Tamra then opened up to Gretchen and explained she is just learning that it’s okay for her to explore her feelings.
“Gretchen is that kind of friend that wants to know everything about your life and I am not used to someone like that,” Tamra writes in her June 11 Bravo blog. “She has a real sweetness about her that makes you want to open up.”
But in the past, Tamra was afraid to open up to Gretchen.
“As much as I care about Gretchen, she is the type of person that scares me — not because she is a bad person but its hard for me open up to people [sic],” Tamra explains. “I really do think we have different types of friends for different reasons.”
“Vicki and I have gone through a lot of the same adult struggles in life and although we talk about them at the time, we really don’t know each other deep inside,” Tamra says. “I think that is why we are so drawn to each other? We live for the moment and forget about the past.”
But at this point, Tamra is trying hard to come to terms with her issues and the past that made her so closed off today.
“Sharing my story about depression has been one of the hardest things I have talked about on this show and something that I was not necessarily even wanting to share,” Tamra says. “At the time, I was overly concerned with my son Ryan, who suffers from anxiety and depression, and it brought back so many memories of my own. Seeing yourself through your children’s struggles is a very difficult thing to face.”
Tamra continues: “I am not blaming my parents for the way they raised me or referring to myself as a victim. Both my parents had difficult childhoods. My mom’s mom was hospitalized most of her life for mental illness and my dad’s parents were alcoholics . I love my parents and appreciate everything they did for me. [sic]”
But Tamra still questions if the way she was raised, pushed her to have such an emotionally rough time as an adult.
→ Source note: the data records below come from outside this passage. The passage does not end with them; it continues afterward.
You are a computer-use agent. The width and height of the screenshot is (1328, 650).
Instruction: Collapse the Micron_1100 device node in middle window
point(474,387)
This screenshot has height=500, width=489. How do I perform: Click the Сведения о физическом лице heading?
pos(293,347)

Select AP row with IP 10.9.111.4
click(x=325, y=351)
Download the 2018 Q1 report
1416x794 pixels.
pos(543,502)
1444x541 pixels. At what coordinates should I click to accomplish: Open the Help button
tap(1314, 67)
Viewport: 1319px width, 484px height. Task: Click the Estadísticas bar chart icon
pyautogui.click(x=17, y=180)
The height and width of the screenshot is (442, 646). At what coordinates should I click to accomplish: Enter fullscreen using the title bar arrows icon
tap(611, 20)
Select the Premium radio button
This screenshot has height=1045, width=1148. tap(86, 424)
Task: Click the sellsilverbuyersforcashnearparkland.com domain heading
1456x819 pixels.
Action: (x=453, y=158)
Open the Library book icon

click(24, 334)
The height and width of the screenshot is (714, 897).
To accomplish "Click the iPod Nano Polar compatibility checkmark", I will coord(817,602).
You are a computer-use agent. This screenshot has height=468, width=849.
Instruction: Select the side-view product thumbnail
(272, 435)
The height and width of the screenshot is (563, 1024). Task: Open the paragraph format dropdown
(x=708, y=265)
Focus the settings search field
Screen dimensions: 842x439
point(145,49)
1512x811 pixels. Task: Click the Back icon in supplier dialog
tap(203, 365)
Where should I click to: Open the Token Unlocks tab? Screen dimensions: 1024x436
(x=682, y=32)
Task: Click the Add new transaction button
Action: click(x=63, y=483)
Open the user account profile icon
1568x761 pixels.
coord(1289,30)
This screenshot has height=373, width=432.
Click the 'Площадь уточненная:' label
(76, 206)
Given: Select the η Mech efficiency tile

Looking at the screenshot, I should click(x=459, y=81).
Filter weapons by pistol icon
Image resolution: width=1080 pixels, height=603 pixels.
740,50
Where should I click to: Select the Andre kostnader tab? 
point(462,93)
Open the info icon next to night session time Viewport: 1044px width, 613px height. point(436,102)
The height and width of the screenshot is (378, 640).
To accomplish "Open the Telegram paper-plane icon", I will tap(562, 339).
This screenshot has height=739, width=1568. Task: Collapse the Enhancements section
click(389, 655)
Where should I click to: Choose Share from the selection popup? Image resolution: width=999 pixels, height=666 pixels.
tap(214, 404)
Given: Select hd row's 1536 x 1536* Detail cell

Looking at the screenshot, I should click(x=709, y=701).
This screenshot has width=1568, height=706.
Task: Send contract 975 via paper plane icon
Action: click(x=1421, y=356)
“I’m not sure if my parents never saying ‘I love you’ made me struggle in life or if depression is just hereditary?” she wonders. “What I do know is that I struggled with my own inner demons from a young age — something that most people would not even understand.”
“Most of my life I felt alone and I was sad,” she says. “I used my sarcasm to hide behind the pain and didn’t let people get to close to me.
Now, Tamra’s way of living is finally changing.
“I am finally at a point in my life where I am happy,” she states. “I understand why I am the way I am and I’m trying to correct the things I need to change.”